TEXTO PARA LER:
—————

Fugas - Viagens

Shanghai Pacific Institute for International Strategy/Reuters

Xangai, uma mutação urbana

Por Luís Villalobos

Passada a Expo, redescobre-se a vida de Xangai. Perfil de uma cidade com perto de 20 milhões de habitantes e que tem ainda espaço para crescer. Aqui, o céu é mesmo o limite

A Expo de Xangai, em 2010, trouxe à cidade mais notoriedade e prestígio. Provavelmente, perderá parte do investimento que fez com o evento, mas ganhará algo muito mais valioso: espaço territorial.

Depois de terem sido demolidas, com alguma polémica, as diversas pequenas fábricas e habitações que marcavam presença nesta zona da cidade, Xangai pode continuar o seu ritmo acelerado de expansão. 

O compasso frenético de construção verifica-se tanto em extensão como em altura, com a cidade em constante transformação, seja através de novos edifícios, alguns dos quais estão entre os maiores do mundo, de novas estradas, pontes, túneis ou viadutos. Os 5,3 quilómetros quadrados da Expo de 2010, a maior de sempre em área, vão tornar-se, obviamente, na nova zona de crescimento desta metrópole que alberga já cerca de 20 milhões de habitantes. 

Marcada pelo rio Huangpu, cujas águas são frequentadas tanto por cargueiros como por barcos de turismo, Xangai é essencial para perceber a China. Apesar de ter um porto estrategicamente bem colocado, a sua história foi mais ou menos apagada durante muitos séculos, até que, em 1842, com o fim da primeira guerra do ópio, se tornou uma porta de entrada do Ocidente neste país. 

Foi por aqui que chegaram à China os primeiros automóveis, a electricidade ou o cinema. Foi também por essa altura que ganhou a alcunha de "prostituta do oriente", já que o ópio e oportunidades exóticas de negócio chamavam de tudo um pouco à cidade. Em 1934 era já a quinta cidade com mais habitantes no mundo. Depois, veio a ocupação japonesa e a implementação do regime comunista, e a cidade adormeceu. 

Não obstante ter sido palco da primeira reunião do partido comunista chinês, em 1921, Xangai teve de esperar até ao final da década de 90 do século passado para retomar o seu ímpeto de crescimento. Foi nessa altura que ganhou autonomia administrativa e a área de Pudong passou a usufruir das vantagens de ser considerada uma zona económica especial. E foi o palco por excelência para levar à prática a teoria de "um país, dois sistemas". O governo central quer fazer de Xangai um centro financeiro que rivalize não só com Hong-Kong, mas também com Nova Iorque e Londres. Os arrozais da área de Pudong deram origem a prédios e mais prédios, estradas e mais estradas, viadutos e mais viadutos. Negócios como o imobiliário têm dado milhões a alguns, que tratam de gastar parte do seu lucro em megalojas de marcas de luxo como a Cartier.

—————

DADOS RECOLHIDOS:

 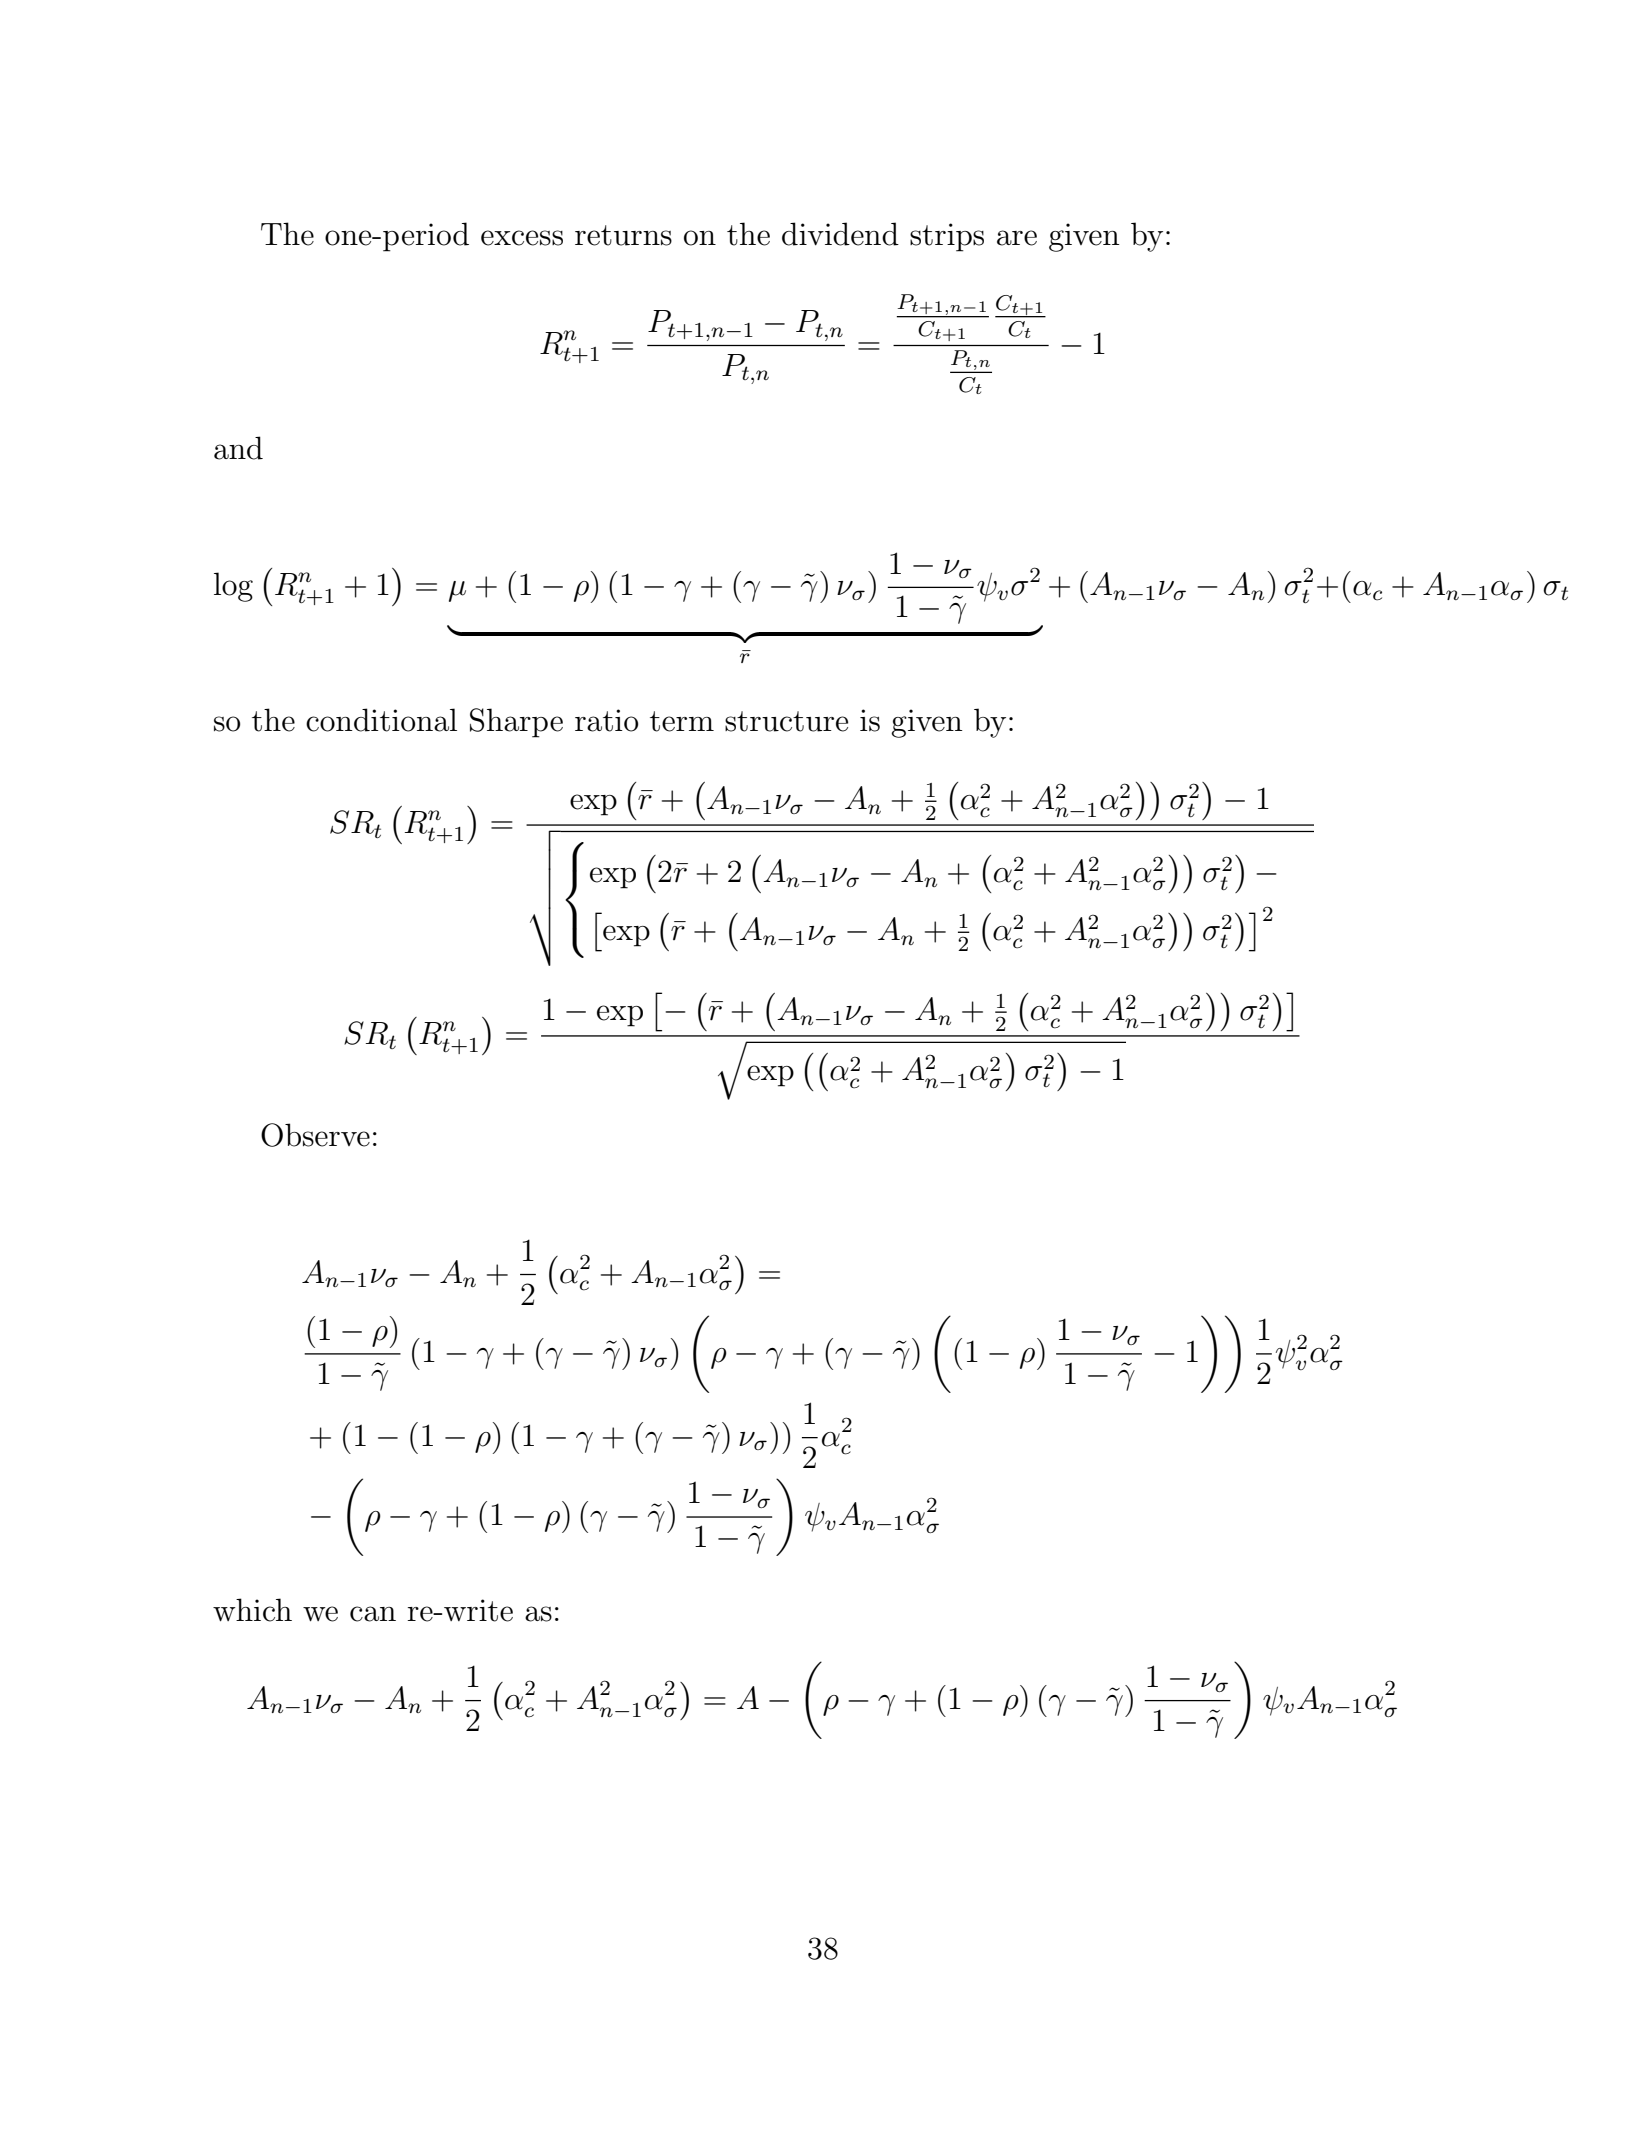 What do you see at coordinates (315, 1135) in the image?
I see `Observe` at bounding box center [315, 1135].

—————

EXERCÍCIO: Extraia do texto sobre Xangai o trecho que começa nas palavras "Marcada pelo rio" e termina logo depois de "Ocidente neste país.", sem mudar nada.

RESOLUÇÃO:
Marcada pelo rio Huangpu, cujas águas são frequentadas tanto por cargueiros como por barcos de turismo, Xangai é essencial para perceber a China. Apesar de ter um porto estrategicamente bem colocado, a sua história foi mais ou menos apagada durante muitos séculos, até que, em 1842, com o fim da primeira guerra do ópio, se tornou uma porta de entrada do Ocidente neste país.